Velocity model building, therefore, is a significant step in seismic depth imaging for both land and marine seismic imaging. As those of ordinary skill in the art can appreciate, in order to provide a representative image of the geographical area of interest (GAI), i.e., in order to properly interpret the seismic waves to provide accurate seismic images, it is necessary to have a well-defined velocity model of the general area. However, compared to conventional velocity model building methods based on picking (see, Stork, C., 1992, “Reflection Tomography in the Post-Migrated Domain,” Geophysics, 57, 5, 680-692; Liu, Z., 1997, “An Analytical Approach to Migration Velocity Analysis,” Geophysics, 62, 4, 1238-1249; Woodward, M., et al., 1998, “Automated 3D Tomographic Velocity Analysis of Residual Moveout in Prestack Depth Migrated Common Image Point Gathers,” SEG, Expanded Abstracts, 17, 1, 1218-1221; Guillaume, P., et al., 2001, “3D Finite-Offset Tomographic Inversion of CRP-Scan Data, With or Without Anisotropy,” SEG, Expanded Abstracts, 20, no. 1, 718-721; Woodward, M., et al., 2008, “A Decade of Tomography,” Geophysics, 73, 5, VE5-VE11; Guillaume, P., et al., 2008, “Kinematic Invariants: An Efficient and Flexible Approach for Velocity Model Building,” SEG, Expanded Abstracts, 27, no. 1, 3687-3692), full wave form inversion (FWI) (see, Virieux, J., et al., 2009, “An Overview of Full Waveform Inversion in Exploration Geophysics,” Geophysics, 64, WCC1-WCC26) is appreciated for providing high resolution and structurally conformable velocity models (i.e., a velocity model that accurately conforms with, or resembles, the actual structure of the layers below ground).

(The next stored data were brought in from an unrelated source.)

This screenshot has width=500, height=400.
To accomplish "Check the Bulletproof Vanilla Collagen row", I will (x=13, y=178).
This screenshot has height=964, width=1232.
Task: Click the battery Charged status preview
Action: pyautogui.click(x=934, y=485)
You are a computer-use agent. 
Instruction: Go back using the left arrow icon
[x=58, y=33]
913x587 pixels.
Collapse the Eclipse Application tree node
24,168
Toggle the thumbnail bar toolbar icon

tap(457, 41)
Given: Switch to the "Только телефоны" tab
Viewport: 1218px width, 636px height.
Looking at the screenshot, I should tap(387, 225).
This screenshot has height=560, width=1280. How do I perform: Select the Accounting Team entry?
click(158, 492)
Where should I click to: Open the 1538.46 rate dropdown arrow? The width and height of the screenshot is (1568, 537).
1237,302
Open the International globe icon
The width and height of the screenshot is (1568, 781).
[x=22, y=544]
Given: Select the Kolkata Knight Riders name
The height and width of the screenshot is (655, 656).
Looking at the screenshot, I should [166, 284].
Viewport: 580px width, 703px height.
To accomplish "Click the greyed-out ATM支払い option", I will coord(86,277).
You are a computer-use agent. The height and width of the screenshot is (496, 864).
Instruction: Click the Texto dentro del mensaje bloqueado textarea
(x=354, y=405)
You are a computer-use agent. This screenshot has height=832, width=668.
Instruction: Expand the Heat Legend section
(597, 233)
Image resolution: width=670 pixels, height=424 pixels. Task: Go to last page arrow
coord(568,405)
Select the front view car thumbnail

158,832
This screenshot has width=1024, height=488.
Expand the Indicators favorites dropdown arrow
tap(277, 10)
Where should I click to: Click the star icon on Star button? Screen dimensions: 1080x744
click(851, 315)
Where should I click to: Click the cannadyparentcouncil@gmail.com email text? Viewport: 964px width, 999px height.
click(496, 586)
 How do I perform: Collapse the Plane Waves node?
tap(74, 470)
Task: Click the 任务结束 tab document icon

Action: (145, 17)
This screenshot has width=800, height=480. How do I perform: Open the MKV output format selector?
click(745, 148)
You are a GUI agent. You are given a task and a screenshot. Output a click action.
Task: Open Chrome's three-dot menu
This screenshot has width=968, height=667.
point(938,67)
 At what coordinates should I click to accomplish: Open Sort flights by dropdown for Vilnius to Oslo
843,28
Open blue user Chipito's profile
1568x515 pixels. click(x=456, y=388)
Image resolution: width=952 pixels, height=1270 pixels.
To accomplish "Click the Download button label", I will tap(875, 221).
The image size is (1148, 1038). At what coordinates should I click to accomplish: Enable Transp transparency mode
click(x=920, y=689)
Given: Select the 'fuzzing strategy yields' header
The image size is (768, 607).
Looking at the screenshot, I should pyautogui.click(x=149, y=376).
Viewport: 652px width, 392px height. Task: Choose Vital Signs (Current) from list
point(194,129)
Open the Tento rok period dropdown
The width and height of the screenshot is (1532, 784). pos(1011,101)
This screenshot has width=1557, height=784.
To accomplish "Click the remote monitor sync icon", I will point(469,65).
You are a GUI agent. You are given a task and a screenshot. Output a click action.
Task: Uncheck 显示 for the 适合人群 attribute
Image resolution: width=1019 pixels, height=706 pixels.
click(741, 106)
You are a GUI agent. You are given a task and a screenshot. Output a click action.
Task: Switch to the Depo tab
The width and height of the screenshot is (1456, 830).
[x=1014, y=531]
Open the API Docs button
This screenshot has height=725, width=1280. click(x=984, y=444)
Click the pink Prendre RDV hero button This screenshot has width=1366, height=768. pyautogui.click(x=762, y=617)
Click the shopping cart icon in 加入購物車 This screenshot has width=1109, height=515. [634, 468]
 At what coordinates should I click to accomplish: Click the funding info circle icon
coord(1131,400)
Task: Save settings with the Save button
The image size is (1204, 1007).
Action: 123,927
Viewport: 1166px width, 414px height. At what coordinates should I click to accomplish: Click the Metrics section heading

The resulting velocity models are, however, generally only trustworthy for the high resolution velocity structures of the near surface investigated by diving waves.
Thus, there are certain problems with determining accurate velocity models using current methods and system, especially when the velocity models are developed for areas other than near surface, and especially when using anything other than full wave form inversion. Accordingly, it would be desirable to provide methods, modes and systems for using a ray based tomography process to develop enhanced velocity models for geographical areas of interest.